ADHD, No Two Alike
I write a lot about what it is like to have ADHD. And I get a lot of feedback about how appreciative others are to find out that they aren’t alone in many things.
I like that. It always makes me happy when I’ve made someone feel less alone. And those are their words, not mine, they feel less alone because they thought they were the only one who felt like that.
But for all our commonalities, we have many differences.
Why is that?
Why not? For starters, ADHD is a result of different cerebral development. It does not follow a pattern set in stone. It is, for want of a better term, a deviation, and therefore is not controlled.
So how could our ADHD be identical? It couldn’t.
And on top of that …
Since no two randomly chosen humans are identical, and since ADHD is an integral part of our makeup, it must affect us each differently, causing any two of us to be about as alike as a pod of peas and a grenade launcher.

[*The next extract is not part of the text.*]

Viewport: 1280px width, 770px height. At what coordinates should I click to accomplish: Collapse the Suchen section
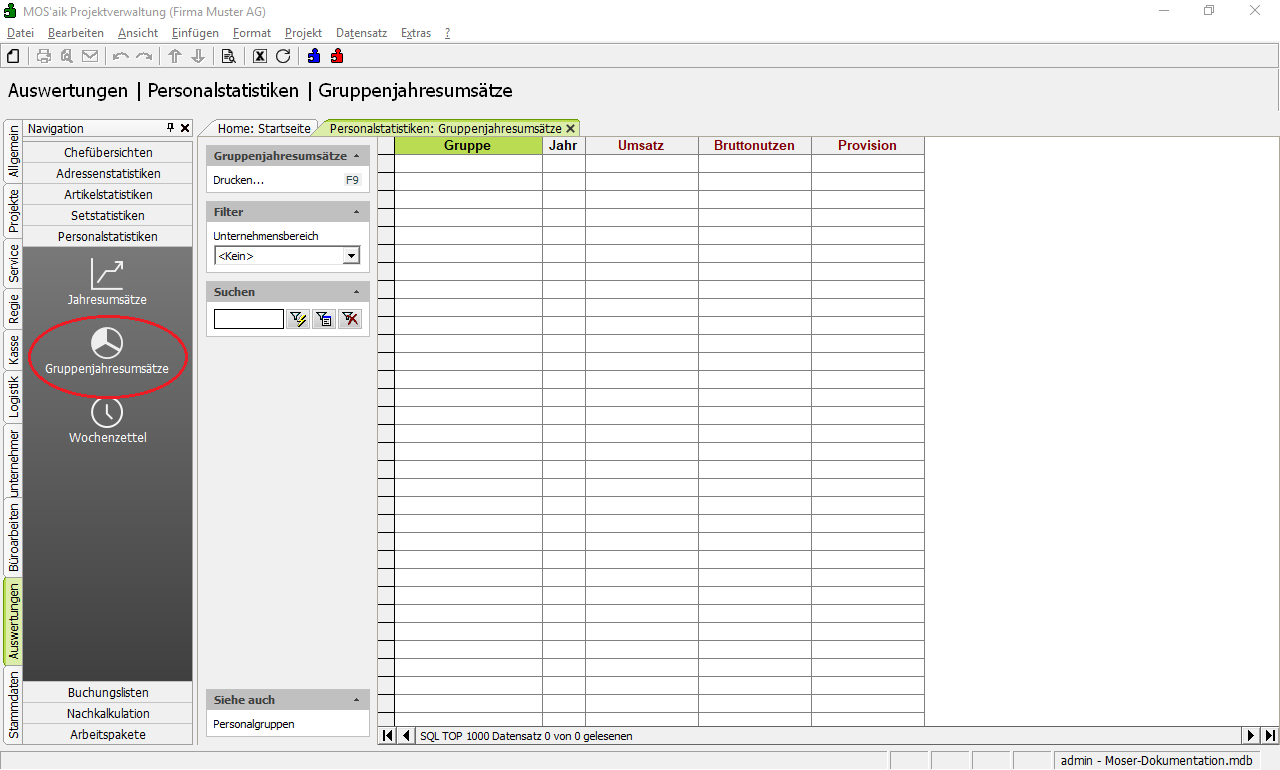tap(357, 292)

And our self expectations and the environment in which we develop add to who we are and how we are different.
I drink coffee
I do. Coffee is my stimulant medication of choice. It works well, and I have it as a habit, so it’s easy to remember to get another cup when the last one starts to wear off.
Additionally, if I don’t drink enough, I get quite a headache. It’s rather convenient …. okay, yes, I’m addicted to the stuff. But it’s a pretty mild substance to be abusing I think.
But others don’t!
I have a friend in St. Johns Newfoundland named Brett Thornhill. He’s an ADHD coach and he tells me he never drinks coffee unless he needs to keep awake. His stimulant is prescribed, like mine used to be before the nasty side effects incident.
And if I had a choice, I’d prefer to do it his way, and if anyone asks me about prescribed stimulant medication my answer is still, “Why wouldn’t you take every opportunity to be the best you you could be, within the confines of legal and medically approved treatments? At the very least, why wouldn’t you try those treatments that are available to see if they will help.”
How do I feel about that?
In a conversation with a friend, I was asked if I was jealous of people who could use methylphenidate without issue, or if I pitied those who needed meds to be their best.
And my answer came quickly and with decisive clarity.
We each get what we get, we are who we are, and we deal accordingly.
Maybe many of us could deal with our issues better, but we’re all learning and we’re all getting better at being ourselves.
So, different is how we must remain
The reason I don’t often recommend books on ADHD because, quite frankly, you can’t write a manual on a bunch of “one-of-a-kind” machines. (More on that in an upcoming post.)
So my advice to you is to keep finding those who are like you, keep finding that support. But at the same time, revel in your uniqueness, celebrate your individuality, and be the person you were meant to be.
Personally, I was meant to be bold and loud and joyous. And I’m celebrating that as much as possible.